The demands placed upon professional eSport players are often just as intense as those in more traditional sports.

While professionals at the biggest teams can command a base salary of $350,000, before prize money is factored in, they have to work extremely hard for it. Teams will often live together in the same house and practice for 12 hours a day in the build up to major tournaments. 

It’s a cut-throat business as well. Players can be ruthlessly cut from teams as soon as there’s a drop in performance and by and large a professional gamer's career is over and done with by the mid-20s when quick twitch reflexes begin to slow down.

Burn out and injury are also major issues for competitors with wrist, arm and neck injuries the most common injuries, while issues associated with repetitive motions like carpal tunnel syndrome and tennis elbow are also a concern.

There’s always someone younger and quicker waiting in the wings and while coaching is sometimes an option for the top players upon retirement, for many they’re out of the professional scene long before their 30th birthday.

The collegiate system in America is helping to alleviate some of that pressure with more than 50 colleges and universities now offering full esports scholarships in the same way they would with basketball and American football, so that at least when their time in the gaming scene is done, they'll have a qualification to show for their efforts.

In Ireland the competitive scene remains a fledgling one and the League of Ireland branding of EStars is perhaps fitting, with the step up to the full-time professional teams of America, Europe and Asia being akin to the step up in soccer to the Champions League.

However Emmet McDonnell of the Bohemians team is encouraged by the support that the scene is beginning to attract in Ireland and believes that events like EStars will help it to grow and help the players to develop.

"The League of Legends professional teams are a lot harder to break into than most people would think," he told RTÉ Sport.

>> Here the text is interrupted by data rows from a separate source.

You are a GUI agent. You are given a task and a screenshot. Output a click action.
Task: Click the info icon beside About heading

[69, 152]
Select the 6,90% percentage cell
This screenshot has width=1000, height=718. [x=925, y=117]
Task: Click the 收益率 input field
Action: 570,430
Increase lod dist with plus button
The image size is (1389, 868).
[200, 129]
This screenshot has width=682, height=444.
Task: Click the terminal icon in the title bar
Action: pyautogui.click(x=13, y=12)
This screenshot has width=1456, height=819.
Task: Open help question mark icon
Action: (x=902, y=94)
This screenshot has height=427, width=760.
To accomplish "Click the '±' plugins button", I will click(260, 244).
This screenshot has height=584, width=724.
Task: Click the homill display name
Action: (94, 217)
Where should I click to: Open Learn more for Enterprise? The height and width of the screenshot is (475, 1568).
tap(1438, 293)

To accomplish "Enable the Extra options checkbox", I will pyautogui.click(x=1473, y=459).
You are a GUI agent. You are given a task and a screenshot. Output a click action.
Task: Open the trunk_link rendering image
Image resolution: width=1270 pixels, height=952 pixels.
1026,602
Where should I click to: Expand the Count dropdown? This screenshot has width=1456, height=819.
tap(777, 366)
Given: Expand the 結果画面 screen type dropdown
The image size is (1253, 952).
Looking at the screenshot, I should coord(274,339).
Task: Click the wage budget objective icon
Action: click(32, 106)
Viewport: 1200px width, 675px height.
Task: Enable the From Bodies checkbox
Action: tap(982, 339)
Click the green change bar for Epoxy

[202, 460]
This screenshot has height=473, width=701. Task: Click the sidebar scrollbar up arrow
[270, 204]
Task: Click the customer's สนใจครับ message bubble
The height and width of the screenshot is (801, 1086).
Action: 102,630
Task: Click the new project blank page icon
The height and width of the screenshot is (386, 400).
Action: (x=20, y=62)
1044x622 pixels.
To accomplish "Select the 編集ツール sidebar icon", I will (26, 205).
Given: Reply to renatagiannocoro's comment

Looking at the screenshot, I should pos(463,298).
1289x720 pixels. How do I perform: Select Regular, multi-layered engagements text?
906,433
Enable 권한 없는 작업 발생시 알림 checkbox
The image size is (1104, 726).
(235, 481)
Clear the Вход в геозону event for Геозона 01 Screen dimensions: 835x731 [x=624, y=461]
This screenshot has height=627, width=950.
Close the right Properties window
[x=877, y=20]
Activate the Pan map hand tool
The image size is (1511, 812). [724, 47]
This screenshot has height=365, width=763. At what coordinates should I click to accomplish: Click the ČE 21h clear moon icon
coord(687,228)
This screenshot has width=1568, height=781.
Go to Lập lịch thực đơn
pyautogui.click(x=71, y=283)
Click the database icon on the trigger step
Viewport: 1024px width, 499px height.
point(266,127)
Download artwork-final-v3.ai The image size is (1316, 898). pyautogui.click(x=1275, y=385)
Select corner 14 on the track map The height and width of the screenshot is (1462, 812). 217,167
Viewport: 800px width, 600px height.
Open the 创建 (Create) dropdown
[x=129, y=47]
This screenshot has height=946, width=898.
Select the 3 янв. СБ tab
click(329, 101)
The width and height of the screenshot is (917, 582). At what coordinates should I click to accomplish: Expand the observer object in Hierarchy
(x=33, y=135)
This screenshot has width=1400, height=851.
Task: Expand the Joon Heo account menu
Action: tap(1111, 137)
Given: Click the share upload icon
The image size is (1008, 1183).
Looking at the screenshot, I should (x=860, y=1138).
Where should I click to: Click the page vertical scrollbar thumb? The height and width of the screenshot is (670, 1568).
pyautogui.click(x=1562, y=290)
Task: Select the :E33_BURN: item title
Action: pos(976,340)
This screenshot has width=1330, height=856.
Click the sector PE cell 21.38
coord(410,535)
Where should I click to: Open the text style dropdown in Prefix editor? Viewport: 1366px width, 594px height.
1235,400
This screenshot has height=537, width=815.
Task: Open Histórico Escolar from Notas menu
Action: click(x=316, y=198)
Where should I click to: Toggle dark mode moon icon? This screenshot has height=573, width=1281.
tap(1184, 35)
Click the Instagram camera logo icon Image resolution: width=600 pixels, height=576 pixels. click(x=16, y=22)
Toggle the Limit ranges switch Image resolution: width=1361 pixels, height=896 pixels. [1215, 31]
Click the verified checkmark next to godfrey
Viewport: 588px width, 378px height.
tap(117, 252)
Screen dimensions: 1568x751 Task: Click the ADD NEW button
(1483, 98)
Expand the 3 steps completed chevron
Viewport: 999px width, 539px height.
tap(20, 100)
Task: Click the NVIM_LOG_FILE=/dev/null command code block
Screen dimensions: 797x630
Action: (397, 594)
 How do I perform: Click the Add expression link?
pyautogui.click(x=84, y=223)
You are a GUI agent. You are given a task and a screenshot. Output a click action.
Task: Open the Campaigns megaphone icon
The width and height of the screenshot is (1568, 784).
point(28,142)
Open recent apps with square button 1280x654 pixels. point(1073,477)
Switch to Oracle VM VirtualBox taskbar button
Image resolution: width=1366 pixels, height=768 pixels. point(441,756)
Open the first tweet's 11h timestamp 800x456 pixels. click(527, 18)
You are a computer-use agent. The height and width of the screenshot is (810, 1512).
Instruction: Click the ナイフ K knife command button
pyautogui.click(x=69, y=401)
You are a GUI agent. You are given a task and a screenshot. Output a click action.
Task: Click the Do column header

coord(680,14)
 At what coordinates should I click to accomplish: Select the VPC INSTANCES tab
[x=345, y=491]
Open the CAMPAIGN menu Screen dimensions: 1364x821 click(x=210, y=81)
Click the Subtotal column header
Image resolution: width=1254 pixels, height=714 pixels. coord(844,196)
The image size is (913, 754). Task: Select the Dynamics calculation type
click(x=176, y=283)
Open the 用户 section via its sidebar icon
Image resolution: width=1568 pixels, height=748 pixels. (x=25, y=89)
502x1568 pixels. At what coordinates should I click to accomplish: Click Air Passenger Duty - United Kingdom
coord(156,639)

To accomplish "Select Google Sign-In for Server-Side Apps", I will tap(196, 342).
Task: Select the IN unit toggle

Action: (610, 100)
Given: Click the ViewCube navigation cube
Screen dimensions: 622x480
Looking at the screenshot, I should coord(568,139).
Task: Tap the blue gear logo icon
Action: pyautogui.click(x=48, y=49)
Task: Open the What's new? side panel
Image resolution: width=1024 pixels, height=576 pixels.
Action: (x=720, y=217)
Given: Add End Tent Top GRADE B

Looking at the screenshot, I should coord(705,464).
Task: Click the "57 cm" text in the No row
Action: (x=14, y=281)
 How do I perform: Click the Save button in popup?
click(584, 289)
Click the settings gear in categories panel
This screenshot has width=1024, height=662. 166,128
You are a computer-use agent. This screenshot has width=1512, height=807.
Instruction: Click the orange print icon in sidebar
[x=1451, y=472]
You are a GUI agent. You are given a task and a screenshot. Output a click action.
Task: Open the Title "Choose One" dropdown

"I don’t think there’s any Irish players in the major Riot sponsored events that I know of, so it’s harder for us, but we do have good players and if tournaments like this keep coming to Ireland and people are playing in them then we’ll improve all the time.

"I just think that they’re obviously a lot more skilled, not to say that we don’t have skills but they’re on a whole other level.

"You have to commit a lot of time to get to that level which not a lot of people have, but if we keep getting tournaments like this, then hopefully over time our skills will improve."

Those skills will be on display at Limerick UL on Wednesday and at DCU next Monday as the EStars league draws ever closer to that grand final at the 3 Arena in May.